**Fragmento del documento:**
%%
Carente de bienes de fortuna y sin tener formación de economista, descubrí la importancia de seguir día a día el movimiento de las bolsas de valores y, en particular, la de Nueva York. Allí se cotizan los azúcares crudos y refinos, y se mueven los precios del petróleo. Las bruscas caídas producen suicidios y ruinas espectaculares. Anuncian, sobre todo, catástrofes planetarias y han generado en los últimos años un clima de creciente inseguridad.
Sin darme cuenta y sin dominar métodos científicos, fui desarrollando lo que algunos denominaron mirada sociológica. Mi acicate fundamental procede de la curiosidad insaciable por entender el mundo que me rodea. Ese universo complejísimo integrado por las redes que conectan al individuo con las colectividades generacionales, clasistas y nacionales. Durante muchos años, tuve que acompañar a mi padre a la barbería, singular punto de encuentro informal asentado en el barrio. Por ahí pasaba la chismografía local y se desplegaban también las variadas opiniones sobre temas de mayor trascendencia. Se podía tocar con las manos la temperatura de la sensibilidad popular con su sistema de valores, sus inquietudes y su perspectiva crítica. Era un lugar privilegiado para acercarse a la imprescindible dimensión micro de la realidad, vía de información útil para el diseño de políticas.
%%
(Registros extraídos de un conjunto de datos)
%%
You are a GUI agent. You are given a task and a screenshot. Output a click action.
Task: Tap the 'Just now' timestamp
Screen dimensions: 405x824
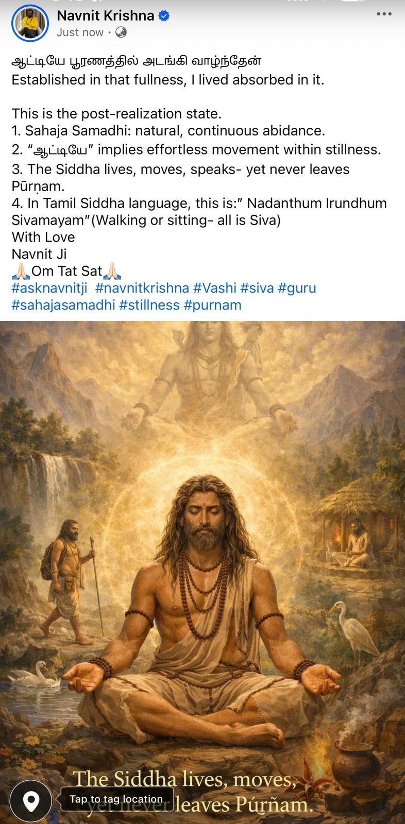80,32
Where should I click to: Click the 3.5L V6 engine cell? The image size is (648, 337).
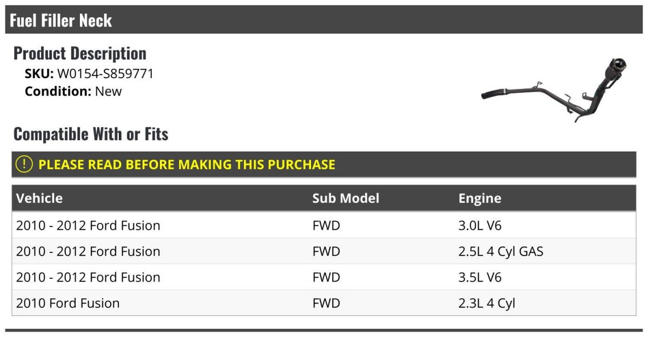[x=480, y=277]
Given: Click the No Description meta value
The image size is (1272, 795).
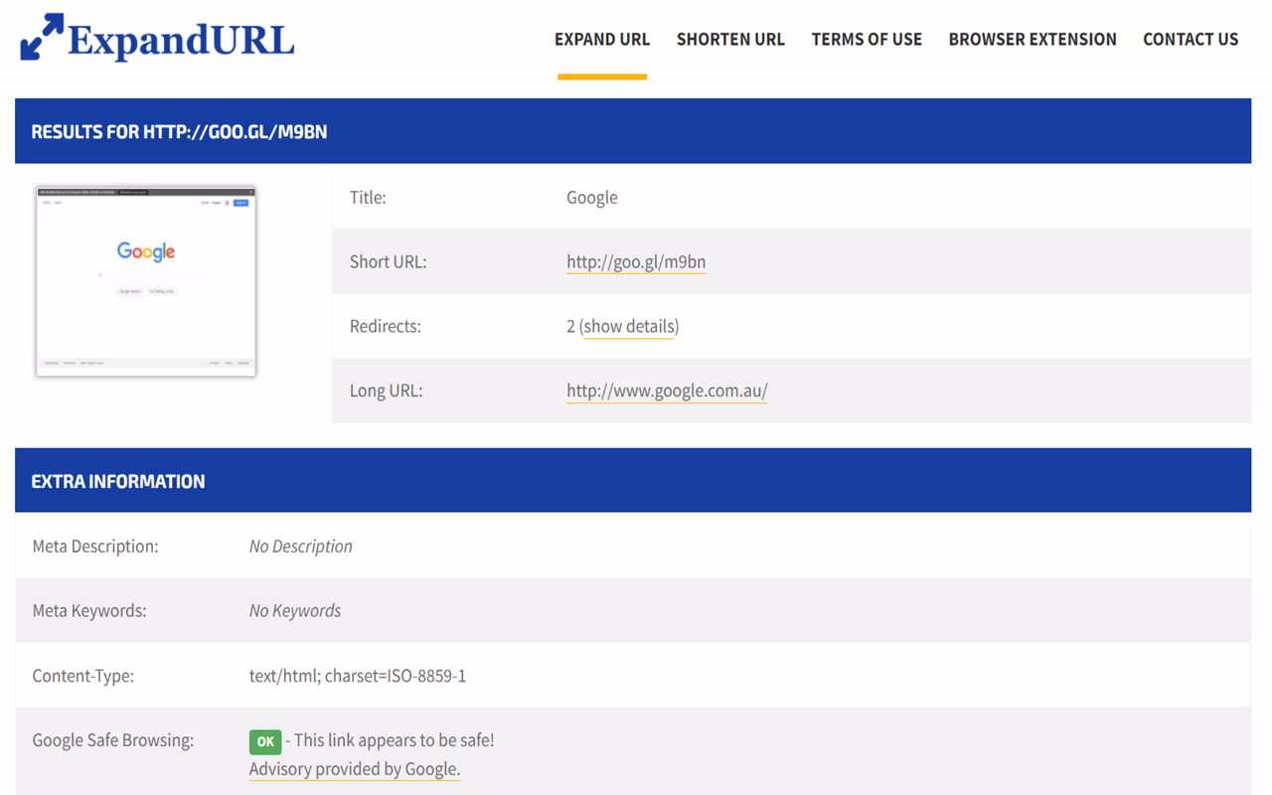Looking at the screenshot, I should pyautogui.click(x=301, y=547).
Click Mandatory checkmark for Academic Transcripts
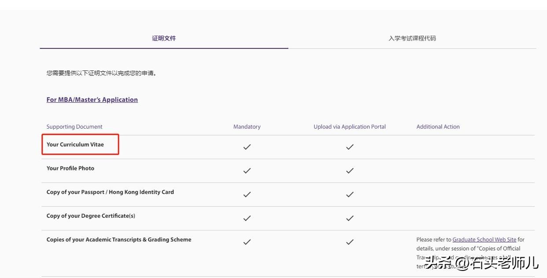This screenshot has height=278, width=547. [247, 242]
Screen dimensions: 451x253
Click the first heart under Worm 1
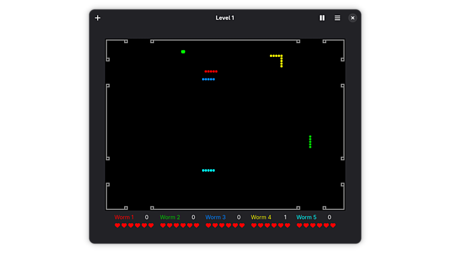118,225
%%
**Instrucciones:**
A - Resume en dos oraciones el fragmento sobre la bolsa y la barbería.
B - Contesta estas preguntas sobre el fragmento sobre la bolsa y la barbería:
(i) ¿Qué productos se cotizan en la bolsa de Nueva York y qué precios se mueven allí?
(ii) ¿A quién acompañaba quien narra a la barbería?
(iii) ¿De dónde procede el acicate fundamental de quien narra?
C - Prolonga el fragmento sobre la bolsa y la barbería a partir de su última oración.

**Resultados por tarea:**
A - Sin bienes de fortuna ni formación de economista, quien narra descubrió la importancia de seguir a diario las bolsas de valores, sobre todo la de Nueva York, cuyas caídas bruscas anuncian catástrofes planetarias y han generado un clima de creciente inseguridad. Movido por una curiosidad insaciable, fue desarrollando sin darse cuenta una mirada sociológica, a la que contribuyeron los años en que acompañó a su padre a la barbería del barrio, lugar donde se palpaba la sensibilidad popular y se accedía a la dimensión micro de la realidad.

B -
(i) Se cotizan los azúcares crudos y refinos, y se mueven los precios del petróleo.
(ii) A su padre.
(iii) De la curiosidad insaciable por entender el mundo que lo rodea.

C -
En la formación de cada uno de nosotros influyen rasgos generacionales y de origen clasista. Hay factores imponderables que escapan a esas definiciones e intervienen en el comportamiento social y político. Por razones clasistas, después del triunfo de la Revolución hubo una emigración masiva de médicos. Una minoría de galenos ilustres, dueños de jugosas consultas privadas, optó por compartir el destino de la nación. Como profesores universitarios, algunos vivieron directamente, en el Hospital Calixto García, el trágico desamparo del pueblo. La entrega al oficio de salvar vidas pudo más que el mezquino interés personal. Rompieron con su clase y con su generación. Transmitieron su saber a los más jóvenes y desempeñaron un importante papel en el impulso a la investigación en el campo de la medicina. Cumplieron así la función que corresponde a las vanguardias en el proceso de una profunda revolución transformadora.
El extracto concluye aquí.